Advertisment
GSK showcases advances in chronic Hepatitis B and Cholestatic Pruritus research at AASLD liver meeting 2024
GSK plc (will present 12 abstracts at the American Association for the Study of Liver Diseases’ (AASLD) The Liver Meeting® 2024, taking place in San Diego, CA from 15-19 November, highlighting data from two novel investigational specialty medicines: bepirovirsen, an antisense oligonucleotide (ASO) for chronic hepatitis B (CHB), and linerixibat, an ileal bile acid transporter (IBAT) inhibitor for cholestatic pruritus in primary biliary cholangitis (PBC). Additionally, data on HSD17B13, a genetic target for steatotic liver disease (SLD) therapy, will be presented.
Chris Corsico, SVP, Development, GSK, said: “The data being presented at The Liver Meeting® 2024 reflect our commitment to understanding the patient experience and addressing critical unmet needs in liver disease. We hope to offer new insights into treatment regimens and enhance therapeutic strategies to improve outcomes in patients living with serious liver conditions such as chronic hepatitis B, primary biliary cholangitis, and steatotic liver disease.”
Advancing bepirovirsen as a foundational treatment for CHB;
Key data will be presented from pharmacokinetic (PK)/pharmacodynamic (PD) model-based simulations of daplusiran/tomligisiran (formerly JNJ-3989/GSK5637608), a sequential small interfering ribonucleic acid (siRNA) treatment dosed in sequence prior to bepirovirsen. Simulation results show that added benefit of sequential daplusiran/tomligisiran followed by bepirovirsen versus bepirovirsen alone plus nucleos(t)ide analogs (NAs), could further increase functional cure rates in CHB. This data informs the B-UNITED trial design investigating sequential daplusiran/tomligisiran and bepirovirsen treatment by predicting added benefit in HBsAg response and supporting phase IIb dose selection.

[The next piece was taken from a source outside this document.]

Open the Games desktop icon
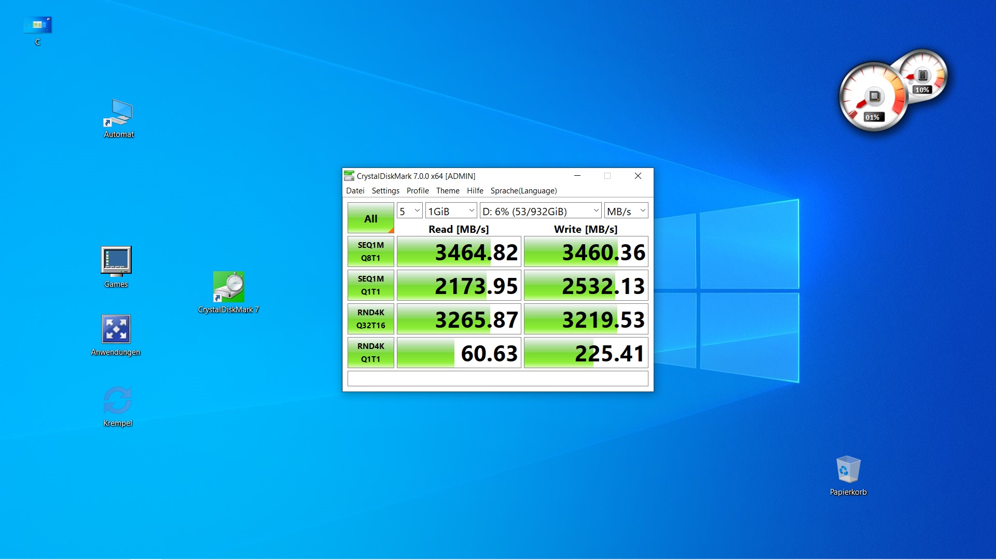The width and height of the screenshot is (996, 560). [116, 261]
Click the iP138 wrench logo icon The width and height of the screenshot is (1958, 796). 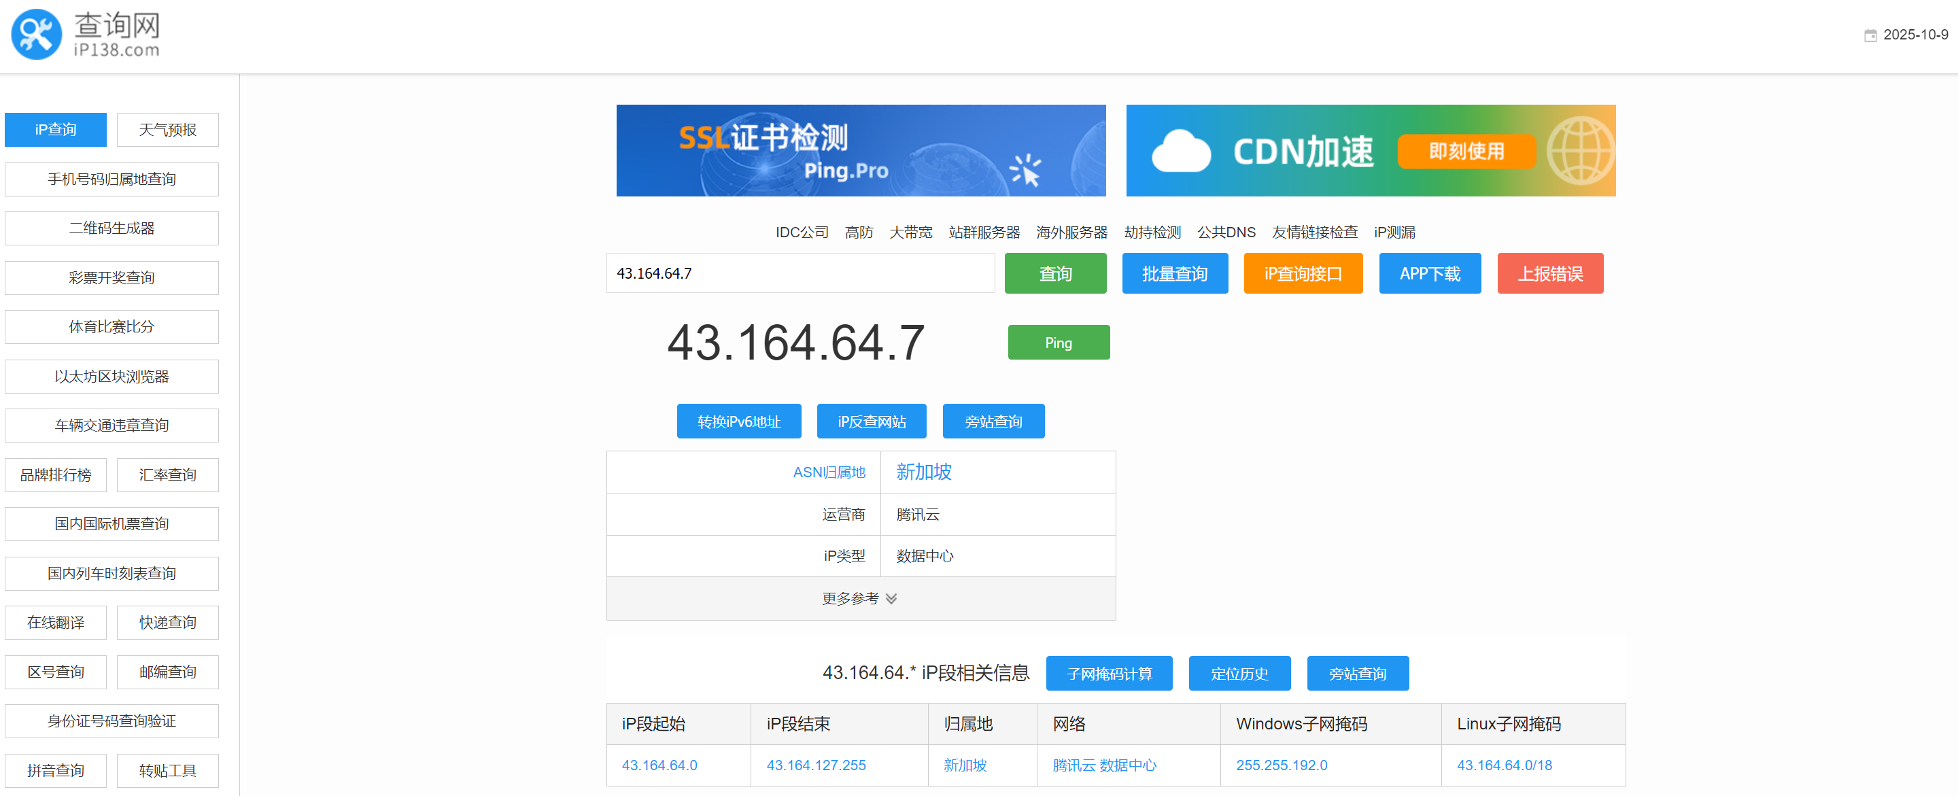point(36,35)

New data will be presented from the B-CLEAR phase IIb trial evaluating virally supressed patients exploring the association between genotype, disease heterogeneity, and treatment response in trials for hepatitis B virus (HBV) therapies. Insights include a complete determination of hepatitis B virus genotype in all participants with chronic HBV infection on NA therapy. This innovative evaluation of comprehensive data supports efficacy investigation across different genotypes, aiming to better understand clinical outcomes.
Highlighting the impact of cholestatic pruritus in PBC
An analysis from the GLISTEN phase III trial will also be presented, describing the baseline characteristics of patients enrolled, which demonstrate insufficient control of cholestatic pruritus in PBC with current therapies. Additionally, data from the GLIMMER phase IIb trial validates the worst itch numerical rating scale (NRS) and related patient-reported outcomes (PROs), confirming these tools as reliable measures of itch severity, sleep interference, and fatigue in PBC. The validated itch and quality of life tools are endpoints for the GLISTEN trial and allow for the assessment of linerixibat’s efficacy against meaningful measures that reflect patient experience.